Output only an exact transcription of the line containing "You are a GUI" and all lines that follow it in the data below.
WORKING DATA section start
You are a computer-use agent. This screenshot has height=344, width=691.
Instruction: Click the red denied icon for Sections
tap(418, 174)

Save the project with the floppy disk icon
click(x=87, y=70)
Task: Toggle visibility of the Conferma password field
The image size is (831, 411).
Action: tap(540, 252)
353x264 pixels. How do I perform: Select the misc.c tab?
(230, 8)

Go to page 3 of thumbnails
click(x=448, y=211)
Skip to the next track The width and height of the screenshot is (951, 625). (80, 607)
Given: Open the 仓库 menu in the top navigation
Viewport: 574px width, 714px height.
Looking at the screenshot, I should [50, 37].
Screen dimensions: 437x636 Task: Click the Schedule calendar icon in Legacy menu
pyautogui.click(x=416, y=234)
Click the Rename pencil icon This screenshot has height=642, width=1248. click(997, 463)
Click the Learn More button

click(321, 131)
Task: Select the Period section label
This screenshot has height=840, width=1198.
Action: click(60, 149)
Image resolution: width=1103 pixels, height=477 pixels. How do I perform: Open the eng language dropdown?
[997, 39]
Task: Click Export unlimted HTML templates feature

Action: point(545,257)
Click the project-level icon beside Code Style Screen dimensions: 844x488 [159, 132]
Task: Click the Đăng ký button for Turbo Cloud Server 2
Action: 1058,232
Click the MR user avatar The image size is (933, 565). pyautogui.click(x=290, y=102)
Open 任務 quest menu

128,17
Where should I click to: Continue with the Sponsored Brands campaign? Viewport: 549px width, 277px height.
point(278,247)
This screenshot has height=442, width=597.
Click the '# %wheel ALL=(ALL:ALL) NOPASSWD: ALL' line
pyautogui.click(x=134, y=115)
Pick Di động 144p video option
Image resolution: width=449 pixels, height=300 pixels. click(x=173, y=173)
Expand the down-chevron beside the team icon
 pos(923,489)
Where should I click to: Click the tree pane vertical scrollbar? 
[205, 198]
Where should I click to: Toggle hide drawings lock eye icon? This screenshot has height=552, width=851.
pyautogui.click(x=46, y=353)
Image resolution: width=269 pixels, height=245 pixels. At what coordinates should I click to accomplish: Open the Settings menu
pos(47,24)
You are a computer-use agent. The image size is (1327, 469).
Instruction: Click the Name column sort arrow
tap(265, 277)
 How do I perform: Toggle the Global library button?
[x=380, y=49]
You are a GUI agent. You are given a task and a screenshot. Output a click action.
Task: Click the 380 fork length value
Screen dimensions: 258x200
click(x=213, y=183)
WORKING DATA section end
ANSWER TO THIS TASK
You are a GUI agent. You are given a task and a screenshot. Output a click action.
Task: Click the 380 fork length value
Screen dimensions: 258x200
click(x=213, y=183)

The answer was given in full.